In fact, there is a way out. To see and understand it, you need to look at yourself and the events happening to us from the point of view of a consistent picture of the world . To do this, imagine at least for a minute that everything in this world is good and correct, that everything that happens to you and around you is the result of the decisions you made. Without fear and prejudice, look at your life as if from the outside, from the outside. Try to see it as a whole, as a continuous, interconnected chain of events. You will be surprised to discover that without defeats there would be no victories, without the catastrophic consequences of decisions made there would be no amazing gains.

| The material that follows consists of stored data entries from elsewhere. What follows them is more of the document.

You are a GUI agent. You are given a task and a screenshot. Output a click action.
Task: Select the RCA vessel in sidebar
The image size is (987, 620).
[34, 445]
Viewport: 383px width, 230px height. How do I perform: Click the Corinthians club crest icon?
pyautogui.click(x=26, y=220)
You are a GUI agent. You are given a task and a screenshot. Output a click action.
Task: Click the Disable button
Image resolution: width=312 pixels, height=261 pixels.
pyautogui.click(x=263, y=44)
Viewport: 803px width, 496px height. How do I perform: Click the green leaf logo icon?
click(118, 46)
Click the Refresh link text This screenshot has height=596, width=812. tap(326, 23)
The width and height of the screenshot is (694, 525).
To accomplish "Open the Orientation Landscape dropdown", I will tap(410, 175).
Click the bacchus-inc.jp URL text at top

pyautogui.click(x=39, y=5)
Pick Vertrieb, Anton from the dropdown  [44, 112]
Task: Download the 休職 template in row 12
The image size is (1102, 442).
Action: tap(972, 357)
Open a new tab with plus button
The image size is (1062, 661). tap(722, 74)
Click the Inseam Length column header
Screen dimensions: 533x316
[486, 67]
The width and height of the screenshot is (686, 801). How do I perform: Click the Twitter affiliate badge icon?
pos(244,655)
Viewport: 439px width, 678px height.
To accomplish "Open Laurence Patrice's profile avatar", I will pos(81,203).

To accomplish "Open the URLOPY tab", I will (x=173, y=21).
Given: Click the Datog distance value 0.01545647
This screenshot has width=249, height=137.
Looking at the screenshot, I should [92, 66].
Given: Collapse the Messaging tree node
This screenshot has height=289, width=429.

We created this life, and we are not to blame for anything. Every moment we make a decision based on all our beliefs that we have formed throughout our previous life. In order for us to make a different decision, we needed to live a slightly different life with different beliefs. In other words, each of our current manifestations of will is determined by all previous ones. This is one of the reasons to give up feeling guilty for unsuccessful decisions and actions.

Another and, perhaps, the main reason for abandoning the feeling of guilt is that what we are accustomed to consider, due to a limited, fragmented worldview, as troubles, misfortunes and misfortunes, in fact, are not such. More precisely, these events are seen as such due to our emotional and biased assessment of them. This happens because, while experiencing an ongoing event, we cannot assess its impact on our future life. We will not consider situations where a little trouble saves you from a big disaster. Although such cases have also been recorded. Much more interesting are the consequences of seemingly wrong decisions, which radically change our attitude towards ourselves, towards people, towards the world and God for the better. By looking fearlessly and objectively at our lives, each of us can discover such events in our lives. If troubles and tragedies have already happened to you, but your life hasn’t changed for the better after them, don’t worry, everything is ahead. The paradox is that it is the misfortunes that happen to us, especially as a result of our choices, that have the greatest impact on our lives. Provided that we evaluate it fearlessly and objectively.

From the point of view of a consistent picture of the world, a mistake in making a decision is a teaching and soul-developing lesson, of course, if we perceive it adequately. Even if the consequences of our decision negatively affect other people, as we think, we should not feel guilty. We must understand, accept and consciously pay for what we have done. Those who play these games with us chose them themselves, have the right to their own assessment of events and are themselves responsible for their results. Troubles, misfortunes and misfortunes that happen to us are nothing more than incentives for our development, in addition, they bring a variety of experiences into our lives.